Ausbau der Elektro-Ladeinfrastruktur in Sprockhövel

Elektroinfrastruktur Spröckhövel

Die Stadt Sprockhövel machte sich zusammen mit Vertretern der AVU viele Gedanken zum Thema E-Mobilität (Foto: Stadt Sprockhövel).

Die Elektromobilität macht auch vor Sprockhövel nicht halt. Bereits jetzt hat die Stadtverwaltung erfolgreich eigene Elektrofahrzeuge im Einsatz. Um auf die steigende Nachfrage von Elektrofahrzeugen im Stadtgebiet vorbereitet zu sein, wurde jetzt der Ausbau der Ladeinfrastruktur für E-Fahrzeuge in den Fokus genommen.

Auf Einladung des Beigeordneten Volker Hoven wurden in einem gemeinsamen Termin mit den Vertretern und Spezialisten der AVU diese Pläne im Rathaus konkret besprochen. Im Bereich Haßlinghausen Rathaus und im Bereich Niedersprockhövel Hauptstraße sollen bald weitere öffentliche Ladesäulen für Elektro-PKW entstehen.

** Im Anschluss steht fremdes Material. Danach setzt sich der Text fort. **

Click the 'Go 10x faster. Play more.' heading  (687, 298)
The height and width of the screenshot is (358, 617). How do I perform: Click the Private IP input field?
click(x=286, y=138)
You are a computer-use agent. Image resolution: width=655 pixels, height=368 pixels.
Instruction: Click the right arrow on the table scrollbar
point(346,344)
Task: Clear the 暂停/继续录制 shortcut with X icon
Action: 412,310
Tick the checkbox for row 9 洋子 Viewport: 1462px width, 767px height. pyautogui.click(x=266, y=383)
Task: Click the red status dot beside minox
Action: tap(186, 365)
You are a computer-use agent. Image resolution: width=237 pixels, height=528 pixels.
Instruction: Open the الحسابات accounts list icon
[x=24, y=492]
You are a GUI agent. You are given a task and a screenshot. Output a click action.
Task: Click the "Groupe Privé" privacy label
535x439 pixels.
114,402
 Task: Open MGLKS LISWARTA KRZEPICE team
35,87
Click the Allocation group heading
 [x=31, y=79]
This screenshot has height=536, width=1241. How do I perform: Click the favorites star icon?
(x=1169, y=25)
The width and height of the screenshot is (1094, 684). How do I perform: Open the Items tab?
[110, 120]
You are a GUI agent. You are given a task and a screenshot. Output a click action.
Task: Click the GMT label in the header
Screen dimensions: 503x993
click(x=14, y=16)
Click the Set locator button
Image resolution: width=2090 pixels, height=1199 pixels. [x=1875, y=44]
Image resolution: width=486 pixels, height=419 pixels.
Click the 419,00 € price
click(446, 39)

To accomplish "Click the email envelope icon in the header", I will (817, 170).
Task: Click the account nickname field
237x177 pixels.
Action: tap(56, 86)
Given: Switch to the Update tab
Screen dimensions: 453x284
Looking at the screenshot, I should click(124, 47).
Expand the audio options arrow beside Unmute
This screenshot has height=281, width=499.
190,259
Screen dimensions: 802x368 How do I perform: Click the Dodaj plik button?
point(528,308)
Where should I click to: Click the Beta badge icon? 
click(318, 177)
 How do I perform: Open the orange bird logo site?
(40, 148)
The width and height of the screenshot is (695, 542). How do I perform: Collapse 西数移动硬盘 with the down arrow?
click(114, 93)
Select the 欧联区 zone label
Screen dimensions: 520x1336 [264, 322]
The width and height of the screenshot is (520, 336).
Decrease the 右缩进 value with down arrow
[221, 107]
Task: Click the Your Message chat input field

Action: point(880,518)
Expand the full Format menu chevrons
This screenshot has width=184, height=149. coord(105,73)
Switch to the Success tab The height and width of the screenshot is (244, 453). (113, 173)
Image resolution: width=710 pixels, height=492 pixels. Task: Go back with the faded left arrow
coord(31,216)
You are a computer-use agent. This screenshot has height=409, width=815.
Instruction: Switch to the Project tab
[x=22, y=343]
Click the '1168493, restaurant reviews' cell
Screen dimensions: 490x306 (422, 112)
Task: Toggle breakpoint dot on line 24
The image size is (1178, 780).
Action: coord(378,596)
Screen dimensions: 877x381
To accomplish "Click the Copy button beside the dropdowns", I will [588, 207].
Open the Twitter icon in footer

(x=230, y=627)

Mittels gängiger Abrechnungsverfahren kann dann dort zukünftig jeder an zentraler Stelle Strom tanken. Sollte die Nachfrage im Laufe der Zeit steigen, kann das Netz der öffentlichen Ladeinfrastruktur bedarfsgerecht erweitert werden. So kann sich die Batterie des Fahrzeugs während eines Stadtbummels durch die Haupt- bzw. Mittelstraße zeitnah wieder aufladen.

„Supercharger" sind Thema

Weiter wurde die Möglichkeit von sogenannten „Superchargern“ in Autobahnnähe, wie sie z.B. Tesla benutzt um E-Autos in sehr kurzer Zeit aufgeladen zu können, besprochen. Der Autobahnparkplatz an der Querspange wurde als potentiell geeignet angesehen. Auch der Bereich Haßlinghausen, in der Nähe des AK Nord wäre ein möglicher Standort.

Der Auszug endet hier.